Six hundred and fifty-five thousand - that's 2.5% of the Iraqi population, dead due to America's war. Even the bottom of the confidence interval - 392,979 - is thirteen times higher than Bush's estimate of 30,000 dead, and more than twice as high as the estimated 182,000 killed in Saddam's Al-Anfal campaign of genocide against the Kurds, for which he is currently on trial. What does that suggest about the eventual fate of the architects of this obscene occupation?

(I am steadfastly Not Thinking about the top of the confidence interval. It doesn't top a million, but its certainly within reach).
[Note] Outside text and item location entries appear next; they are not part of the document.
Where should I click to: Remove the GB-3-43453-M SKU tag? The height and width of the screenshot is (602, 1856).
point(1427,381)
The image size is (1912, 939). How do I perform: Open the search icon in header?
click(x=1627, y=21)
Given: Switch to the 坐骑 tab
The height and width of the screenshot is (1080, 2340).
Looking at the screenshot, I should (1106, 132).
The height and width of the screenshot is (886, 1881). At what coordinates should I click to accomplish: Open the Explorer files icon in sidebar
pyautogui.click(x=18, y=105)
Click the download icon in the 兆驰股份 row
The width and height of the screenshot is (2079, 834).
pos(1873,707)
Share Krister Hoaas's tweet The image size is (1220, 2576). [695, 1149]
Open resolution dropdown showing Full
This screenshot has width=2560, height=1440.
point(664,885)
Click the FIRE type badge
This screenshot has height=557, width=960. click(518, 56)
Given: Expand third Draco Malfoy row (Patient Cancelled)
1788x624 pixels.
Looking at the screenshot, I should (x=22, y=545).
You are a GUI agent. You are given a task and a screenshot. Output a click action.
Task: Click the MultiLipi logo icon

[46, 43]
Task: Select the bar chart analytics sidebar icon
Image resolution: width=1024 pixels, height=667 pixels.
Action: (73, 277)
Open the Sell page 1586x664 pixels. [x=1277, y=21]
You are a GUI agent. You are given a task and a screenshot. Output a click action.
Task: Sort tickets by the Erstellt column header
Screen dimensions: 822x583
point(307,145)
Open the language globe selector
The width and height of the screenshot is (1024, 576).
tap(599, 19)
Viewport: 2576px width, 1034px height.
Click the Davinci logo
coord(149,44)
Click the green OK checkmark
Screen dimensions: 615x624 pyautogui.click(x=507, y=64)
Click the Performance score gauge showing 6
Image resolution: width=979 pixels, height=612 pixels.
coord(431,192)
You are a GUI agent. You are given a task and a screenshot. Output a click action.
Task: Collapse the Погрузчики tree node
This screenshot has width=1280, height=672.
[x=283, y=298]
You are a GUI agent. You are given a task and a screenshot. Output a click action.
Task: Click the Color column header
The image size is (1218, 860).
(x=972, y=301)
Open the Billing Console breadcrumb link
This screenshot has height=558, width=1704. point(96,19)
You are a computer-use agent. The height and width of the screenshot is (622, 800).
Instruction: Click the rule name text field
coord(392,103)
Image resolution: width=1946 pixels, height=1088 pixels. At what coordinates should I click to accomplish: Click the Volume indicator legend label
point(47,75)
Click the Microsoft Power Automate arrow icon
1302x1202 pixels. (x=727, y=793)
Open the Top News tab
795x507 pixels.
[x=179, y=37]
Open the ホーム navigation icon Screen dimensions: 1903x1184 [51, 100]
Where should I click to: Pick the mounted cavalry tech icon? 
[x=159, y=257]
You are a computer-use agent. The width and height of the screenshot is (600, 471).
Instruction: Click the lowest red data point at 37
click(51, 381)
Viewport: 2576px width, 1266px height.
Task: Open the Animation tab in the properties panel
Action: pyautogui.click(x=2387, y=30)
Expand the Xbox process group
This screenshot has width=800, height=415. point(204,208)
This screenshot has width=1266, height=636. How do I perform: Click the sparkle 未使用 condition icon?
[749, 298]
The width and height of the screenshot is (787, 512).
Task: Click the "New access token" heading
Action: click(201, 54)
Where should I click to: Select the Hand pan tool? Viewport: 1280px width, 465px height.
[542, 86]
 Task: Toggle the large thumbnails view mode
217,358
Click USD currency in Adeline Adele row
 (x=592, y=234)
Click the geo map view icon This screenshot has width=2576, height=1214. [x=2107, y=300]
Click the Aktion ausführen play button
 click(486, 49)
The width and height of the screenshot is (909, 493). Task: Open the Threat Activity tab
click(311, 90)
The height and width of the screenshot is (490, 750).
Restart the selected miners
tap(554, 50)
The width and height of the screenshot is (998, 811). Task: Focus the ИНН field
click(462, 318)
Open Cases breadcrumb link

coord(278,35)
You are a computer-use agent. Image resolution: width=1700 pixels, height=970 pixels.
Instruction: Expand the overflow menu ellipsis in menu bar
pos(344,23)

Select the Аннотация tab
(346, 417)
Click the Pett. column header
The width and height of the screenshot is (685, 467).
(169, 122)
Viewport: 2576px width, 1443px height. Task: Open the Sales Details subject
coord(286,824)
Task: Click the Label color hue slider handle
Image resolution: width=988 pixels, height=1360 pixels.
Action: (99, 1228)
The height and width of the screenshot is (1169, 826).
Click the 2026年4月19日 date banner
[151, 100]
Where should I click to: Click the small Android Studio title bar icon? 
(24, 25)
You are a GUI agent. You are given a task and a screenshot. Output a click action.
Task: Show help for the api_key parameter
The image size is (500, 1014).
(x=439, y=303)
Thanks to George Bush, 500 more Iraqis are dying a day than died under Saddam. 92% of them are dying due to violence, and 31% of those deaths are directly attributable to US forces. The rest is mostly gunshot wounds, car bombs, and other explosions (the researchers don't seem to have included a category for death squads). 500 a day. Maybe someone should start piling the skulls on the White House lawn?

For a war that was supposedly waged to help the Iraqi people, this has done precisely the opposite. "First, do no harm" is a basic principle of medicine. Maybe we should think about making it a principle of foreign policy too.